Except the GPUs are on export control, and keeping up with the arms race requires a bunch of data you don't have access to (NVidia's IP) - or direct access to the source.

Just like building a nuclear weapon requires access to either already refined fissile material. Or the IP and skills to build your own refining facilities (IP most countries don't have). Literally everyone has access to Uranium - being able to do something useful with it is another story.

Kind of like... AI.



After the export ban, China demonstrating a process node advancement that shocked the world. So the GPU story doesn't support your position particularly well.

Every wealthy nation & individual on Earth has abundant access to AI's "ingredients" -- compute, data, and algorithms from the '80s. The resource controls aren't really comparable to nuclear weapons. Moreover, banning nukes won't also potentially delay cures for disease, unlock fusion, throw material science innovation into overdrive, and other incredible developments. That's because you're comparing a general tool to one exclusively proliferated for mass slaughter. It's just...not a remotely appropriate comparison.

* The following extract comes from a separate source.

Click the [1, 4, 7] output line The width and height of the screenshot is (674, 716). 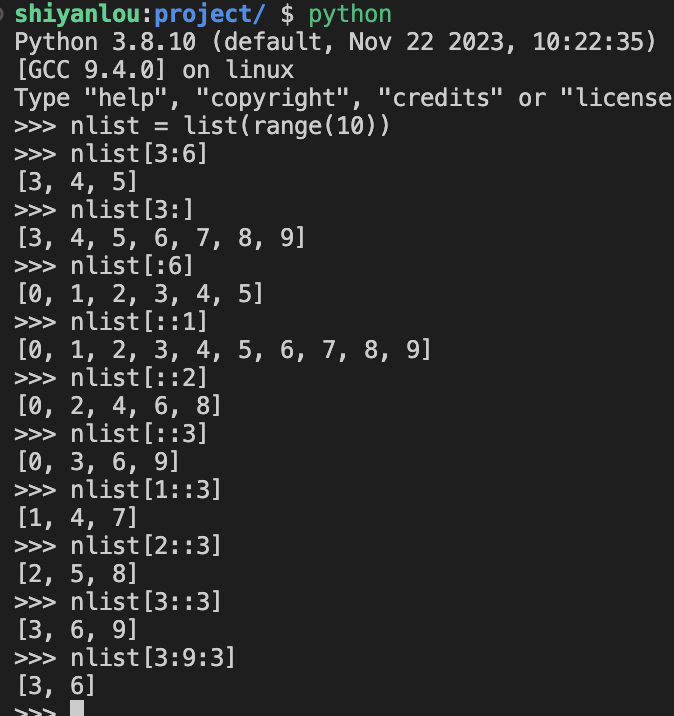pyautogui.click(x=76, y=518)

>After the export ban, China demonstrating a process node advancement that shocked the world. So the GPU story doesn't support your position particularly well.

I'm not sure why you're conflating process technology with GPUs, but if you want to go there, sure. If anyone was surprised by China announcing they had the understanding of how to do 7nm, they haven't been paying attention. China has been openly and actively poaching TSMC engineers for nearly a decade now.

Announcing you can create a 7nm chip is a VERY, VERY different thing than producing those chips at scale. The most ambitious estimates put it at a 50% yield, and the reality is with China's disinformation engine, it's probably closer to 20%. They will not be catching up in process technology anytime soon.

>Every wealthy nation & individual on Earth has abundant access to AI's "ingredients" -- compute, data, and algorithms from the '80s. The resource controls aren't really comparable to nuclear weapons. Moreover, banning nukes won't also potentially delay cures for disease, unlock fusion, throw material science innovation into overdrive, and other incredible developments. That's because you're comparing a general tool to one exclusively proliferated for mass slaughter. It's just...not a remotely appropriate comparison.

Except they don't? Every nation on earth doesn't have access to the technology to scale compute to the levels needed to make meaningful advances in AI. To say otherwise shows an ignorance of the market. There are a handful of nations capable, at best. Just like there are a handful of nations that have any hope of producing a nuclear weapon.